→ About this exercise
Reproduce word for word the part of the sprint-training text below starting at "Sprinting is the" and ending at "win more games.".

→ Given text
Sprinting is the key to field sports like football, hockey, and soccer. Plays are won or lost based on a player’s ability to execute a sprint faster than his opponent. So naturally, sprint training is an important topic in coaching. If we can figure out the best way to train sprints, then perhaps we can perform better on the field and ultimately win more games.
A group of researchers tackled this problem in the latest issue of the Journal of Strength and Conditioning Research. They asked, “What is the best way to rest between sprints during training to ensure maximum performance?” Some studies have shown that passive rest, or not moving during rest periods, is superior. Others have shown that active rest, which is when an athlete maintains motion at a very slow and easy rate, is superior. The research team devised a study to test whether the length of the rest interval affected the best way to rest.

→ Information provided

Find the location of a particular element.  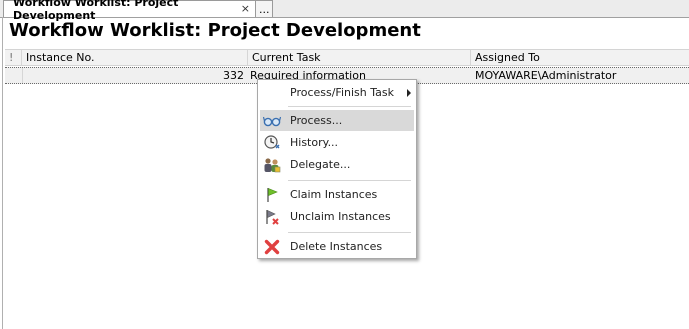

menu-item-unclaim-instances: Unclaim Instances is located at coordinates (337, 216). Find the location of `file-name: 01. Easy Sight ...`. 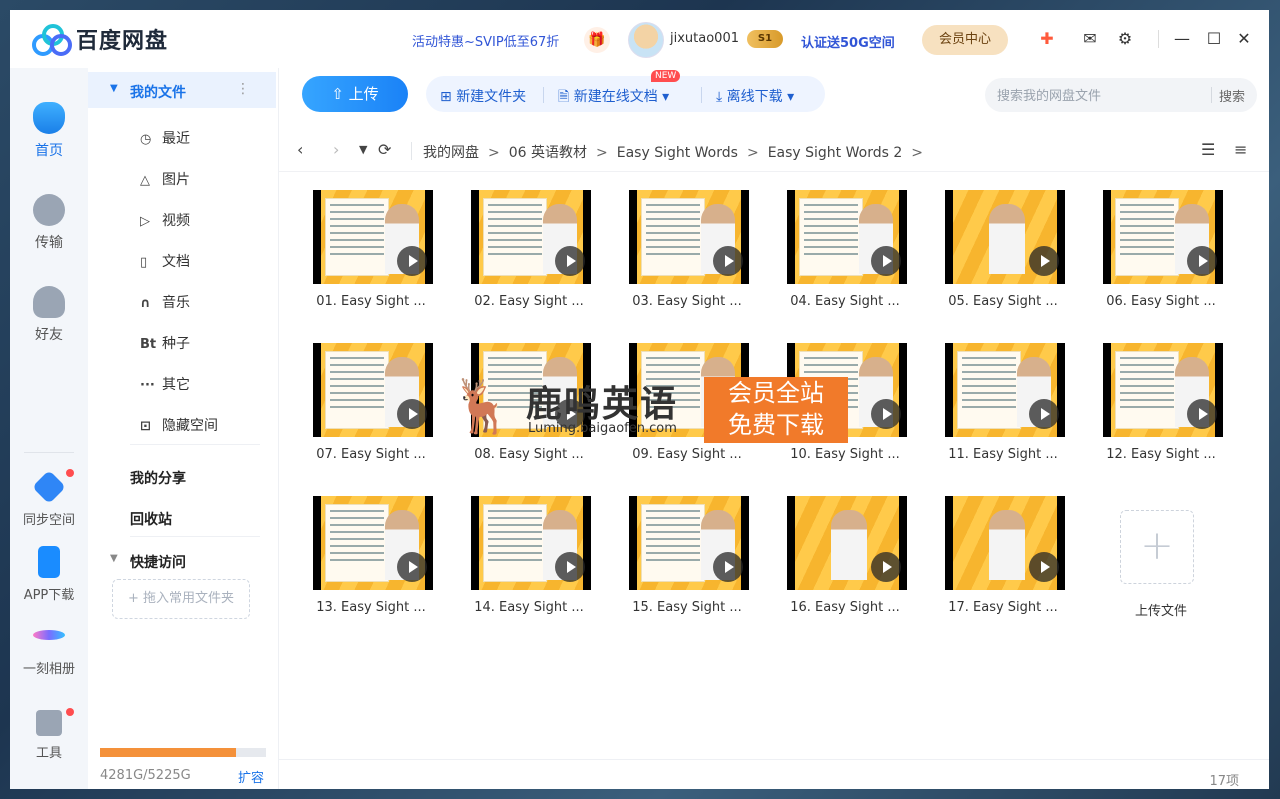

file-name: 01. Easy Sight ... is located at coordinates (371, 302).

==

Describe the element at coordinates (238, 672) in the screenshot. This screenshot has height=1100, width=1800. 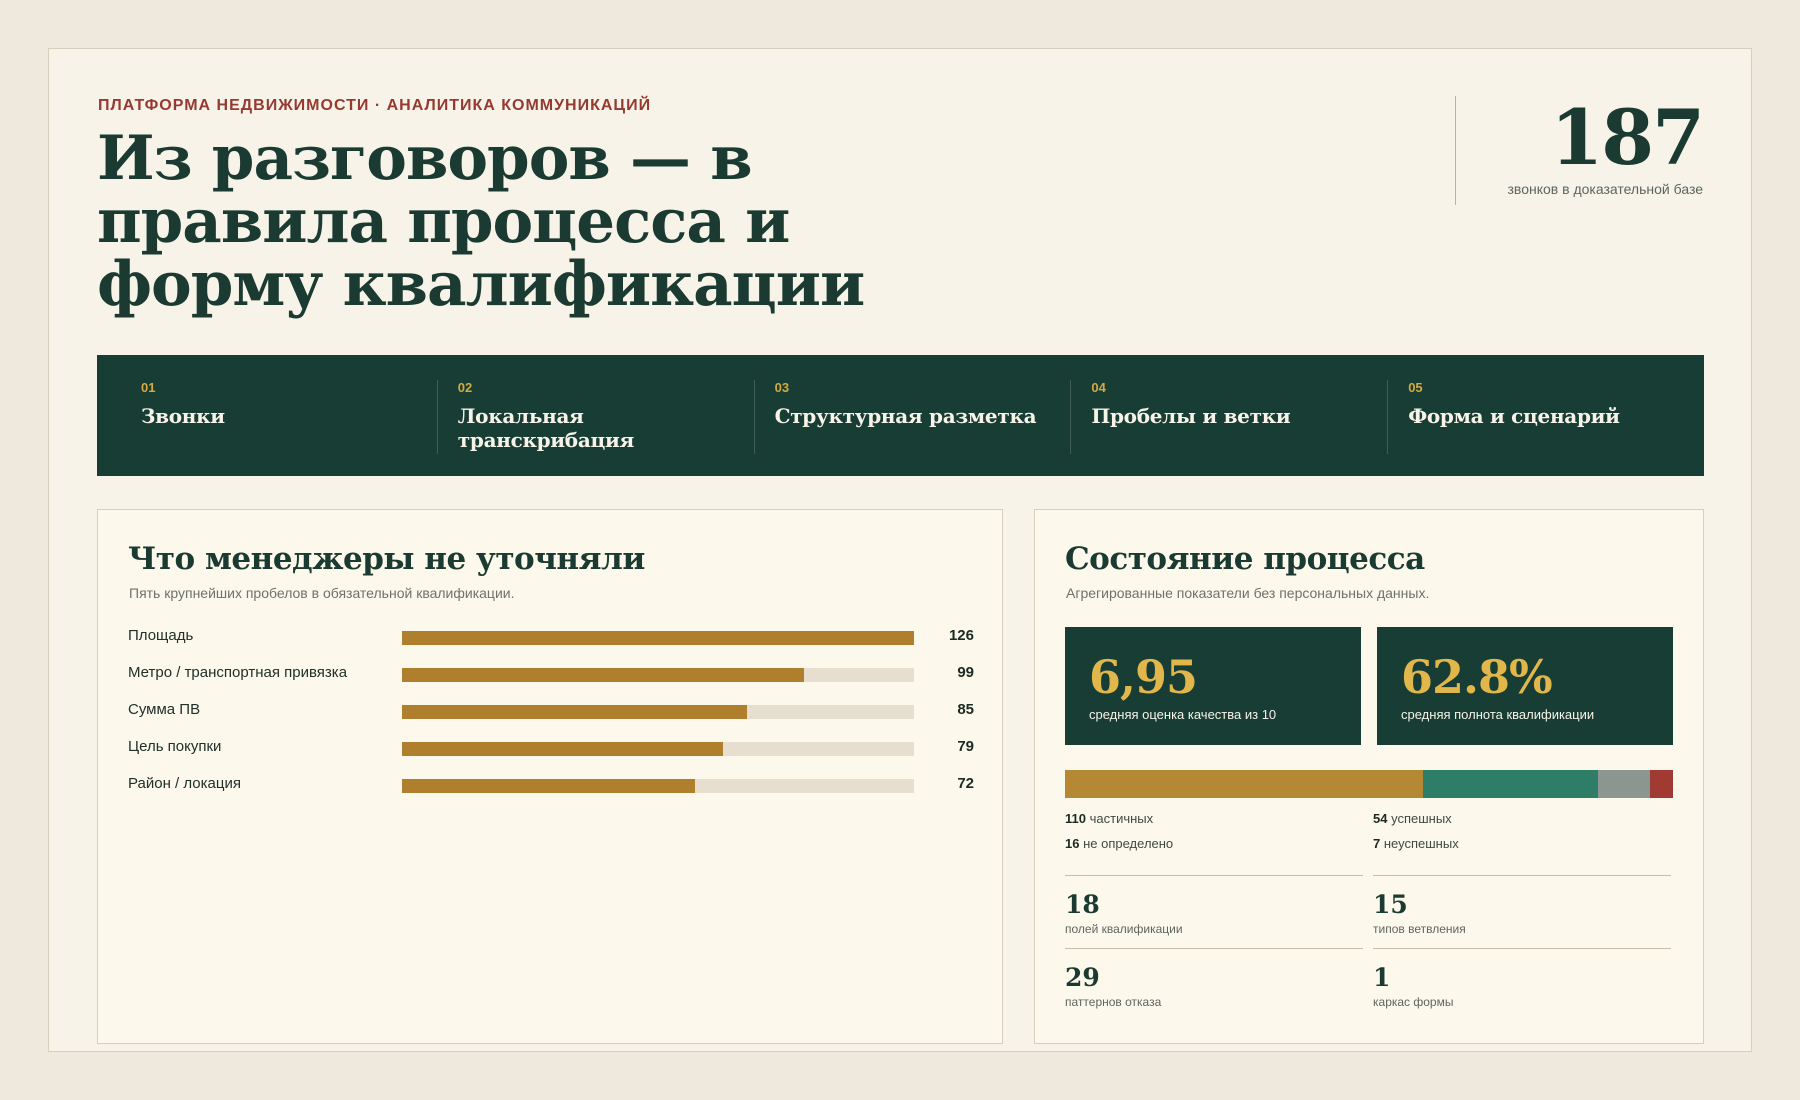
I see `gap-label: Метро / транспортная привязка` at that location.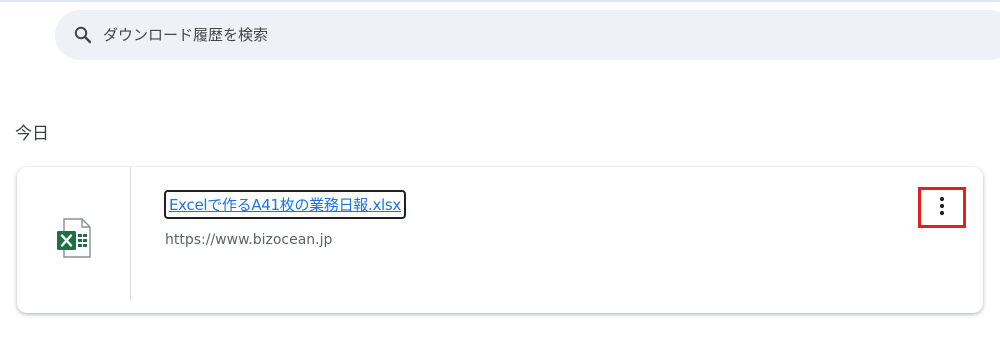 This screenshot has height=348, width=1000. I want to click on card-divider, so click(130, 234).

* * *

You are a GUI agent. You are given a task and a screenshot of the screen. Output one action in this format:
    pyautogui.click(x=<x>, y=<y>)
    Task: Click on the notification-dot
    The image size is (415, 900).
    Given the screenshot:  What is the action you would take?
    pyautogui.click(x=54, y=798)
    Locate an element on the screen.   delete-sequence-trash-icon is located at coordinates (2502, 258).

→ Result for this task
Sprinting is the key to field sports like football, hockey, and soccer. Plays are won or lost based on a player’s ability to execute a sprint faster than his opponent. So naturally, sprint training is an important topic in coaching. If we can figure out the best way to train sprints, then perhaps we can perform better on the field and ultimately win more games.